Refreshing the Road Map
Anticipating next year’s soul-searching, the Stimson Center, an international policy research group, and its new platform on global security, justice and governance reform, put together An Innovation Agenda for UN 75: The Albright-Gambari Commission Report and the Road to 2020, with 20 “global ideas,” including:
Create a strong UN peace-building council to replace the Peacebuilding Commission and give it a conflict-prevention mandate. The new council would supplant the long-dormant Trusteeship Council. It would focus on countries and regions in non-peacekeeping (and especially “post-“) environments. At the same time, situations involving peace operations and avoiding potentially violent rivalries among great powers, such as the United States, China and Russia, would remain the purview of the Security Council. The new peace-building council would monitor and marshal collective action to avert the outbreak or recurrence of deadly conflict and closely track the UN’s systemwide efforts to sustain peace.
Establish a green technology licensing facility in the Green Climate Fund. Leaning on the commitments from the recent Katowice Rulebook, the facility would expand access to critical climate mitigation and adaptation technologies in developing countries while respecting the intellectual property rights of their creators, thereby offering incentives to public-private partnerships in developing green technology worldwide.
Assemble a UN parliamentary network as an advisory body of people’s representatives under UN Charter Article 22. The network would allow members of national legislatures to advise the General Assembly directly on key governance issues, from reducing extreme poverty and combating climate change to nuclear nonproliferation. It would also complement other work to develop a transnational democratic culture, including the European and Pan-African Parliaments’ recommendation to establish a UN parliamentary assembly.
The UN needs to act quickly if it wants to move beyond a simple stocktaking and reaffirmation of multilateral principles at the September 2020 world leaders summit. We urge both the current and the newly elected presidents of the General Assembly (María Fernanda Espinosa Garcés of Ecuador and Tijjani Muhammad-Bande of Nigeria, respectively) to appoint without delay the co-facilitators for the UN 75 political declaration.

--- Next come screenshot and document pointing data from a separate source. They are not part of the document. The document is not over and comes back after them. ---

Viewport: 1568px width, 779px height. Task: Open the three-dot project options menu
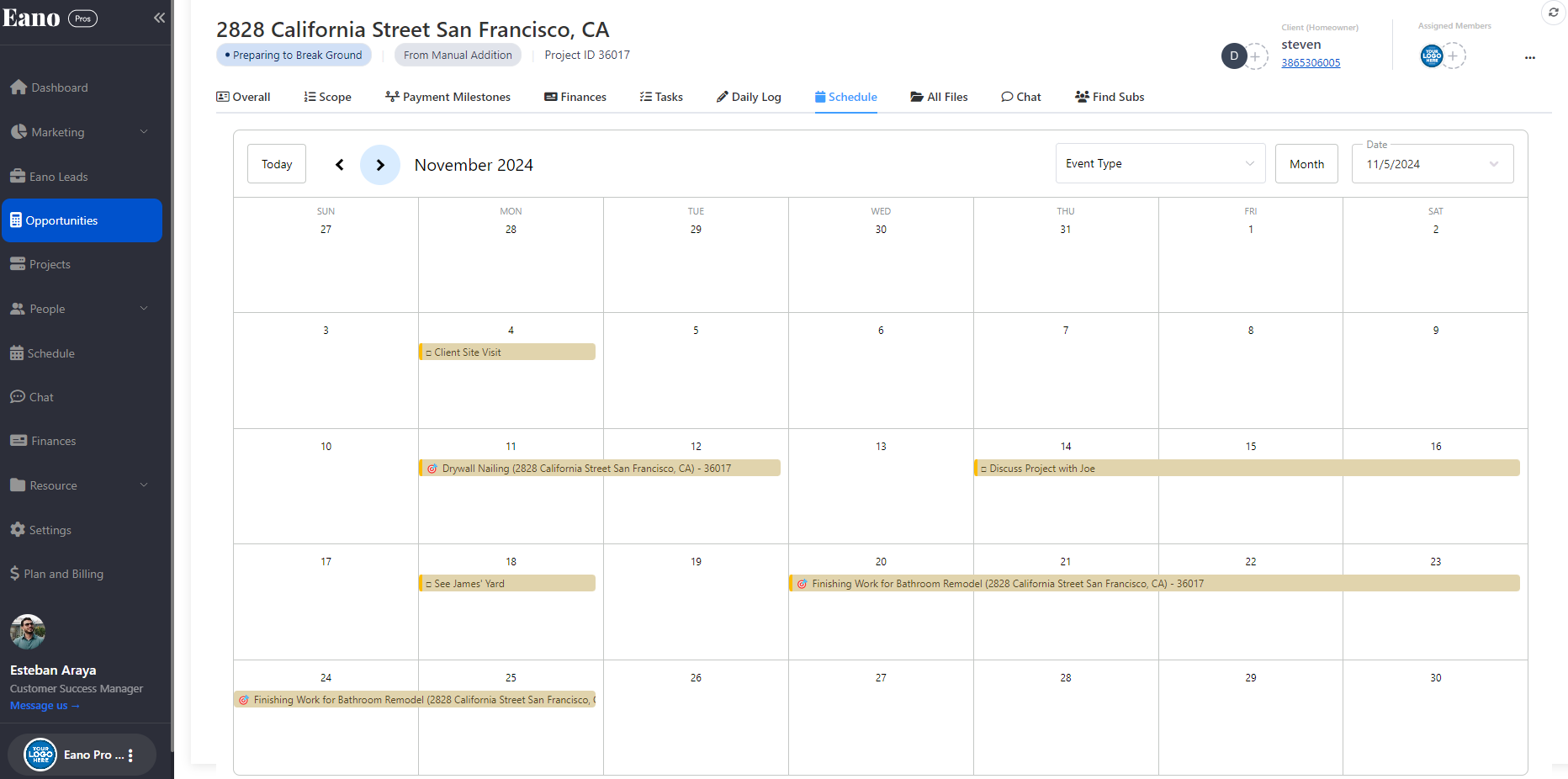pos(1529,57)
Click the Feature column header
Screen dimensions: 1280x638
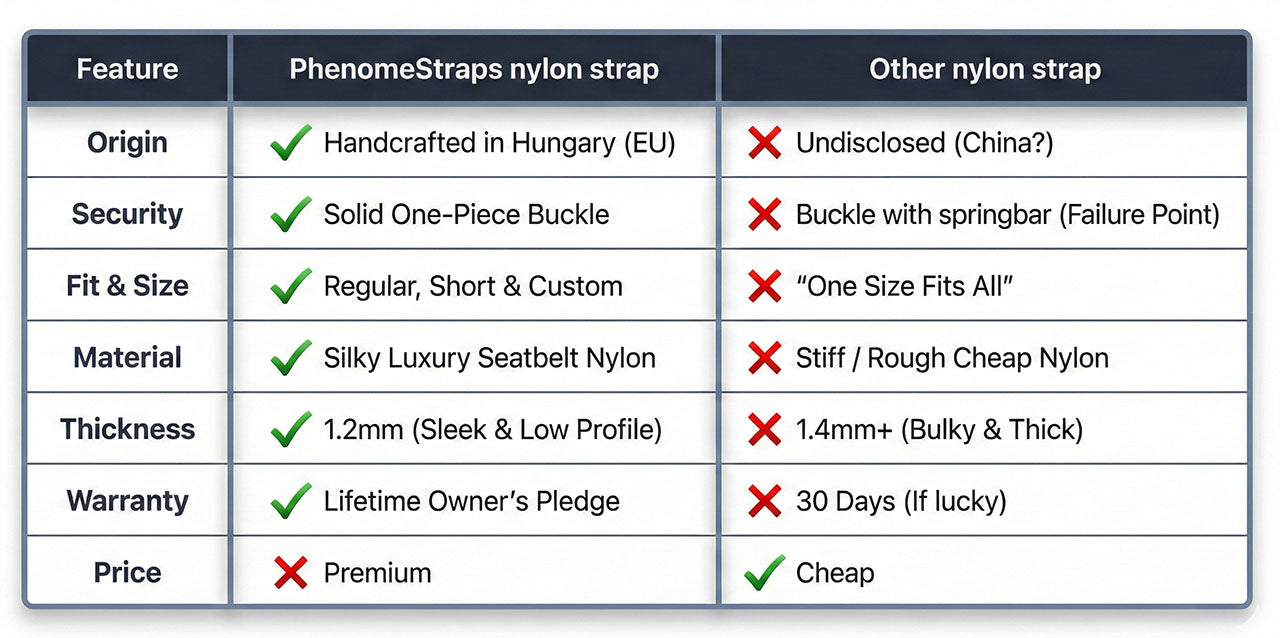pyautogui.click(x=127, y=69)
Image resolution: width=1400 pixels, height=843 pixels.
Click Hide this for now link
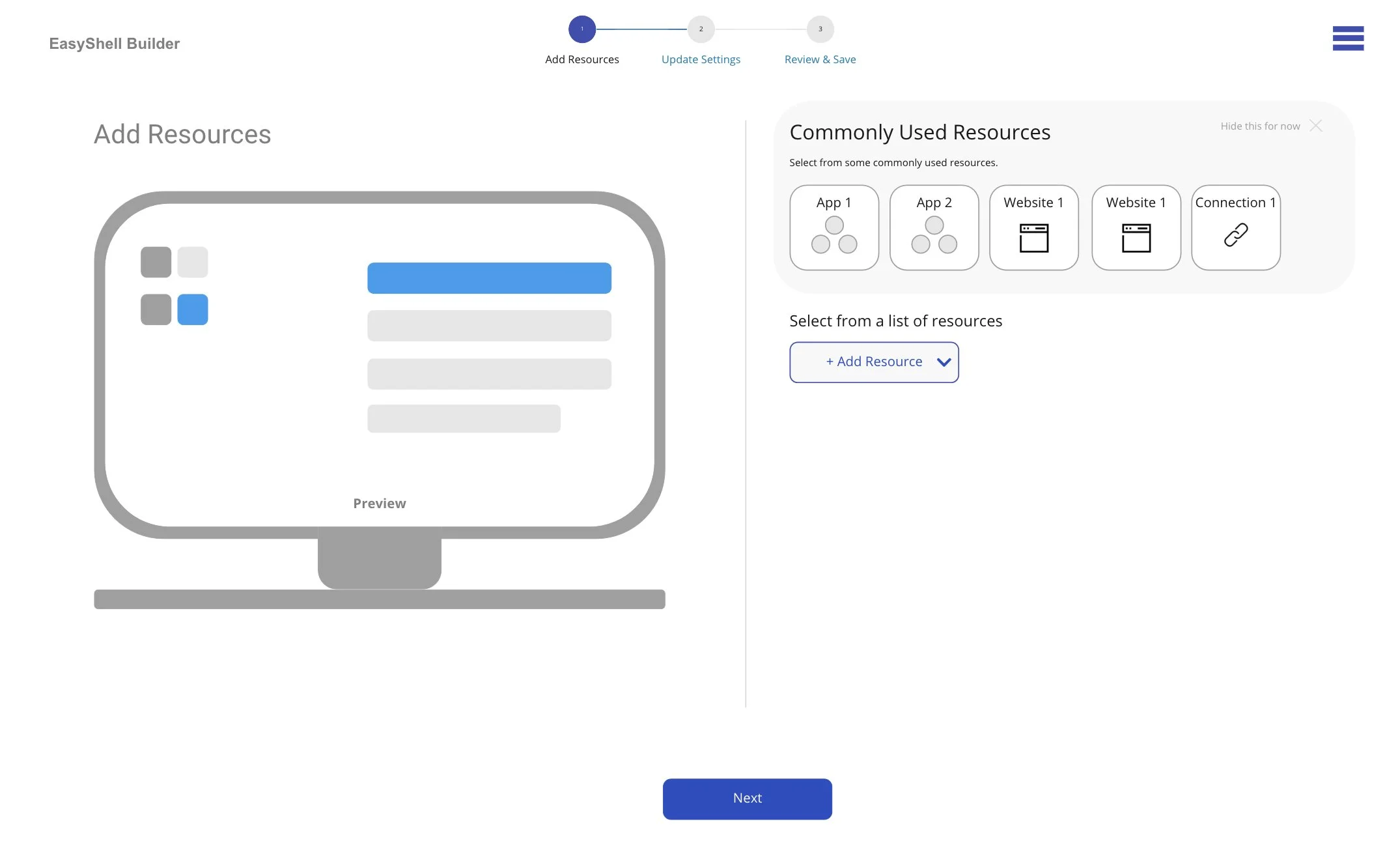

Fortunately, many intergovernmental and civil society-led activities scheduled over the next 15 months can feed and reinforce support for creative ideas in the drafting, adoption and follow-through of the declaration and its commitments, as depicted below:
Against the backdrop of rising nativist and anti-multilateralist forces in many parts of the world, smart coalitions of progressive civil society members and like-minded nations — including the UN 2020 Initiative, Together First campaign and soon-to-be launched Alliance for Multilateralism — should treat the UN 75 conference as both a landing pad for some timely innovations and a launching pad for more ambitious reforms that may require more time to mature.
Specifically, the UN 75 political declaration could aim to produce a few easy wins next year, like a new peace-building audit-conflict prevention tool that would use conflict indicators for early warning and action within the UN Peacebuilding Commission. This would help generate momentum at the 2020 conference and build political support for bolder ideas like the peace-building council or the long-elusive expansion of the Security Council.
This week also marks the 100th anniversary of the Treaty of Versailles, when the leaders of nations emerging from World War I inaugurated the Covenant of the League of Nations. America’s failure to participate helped doom the noble, short-lived experiment in collective security, a lesson the US learned not to repeat when the UN was built on the ruins of the war that shattered the League.
Today, far from taking the UN for granted or stepping back from the institutions that the American initiative helped to create, it is critical that US and other world leaders reimagine and reinvigorate our second-generation world organization to meet the looming challenges of the 21st century.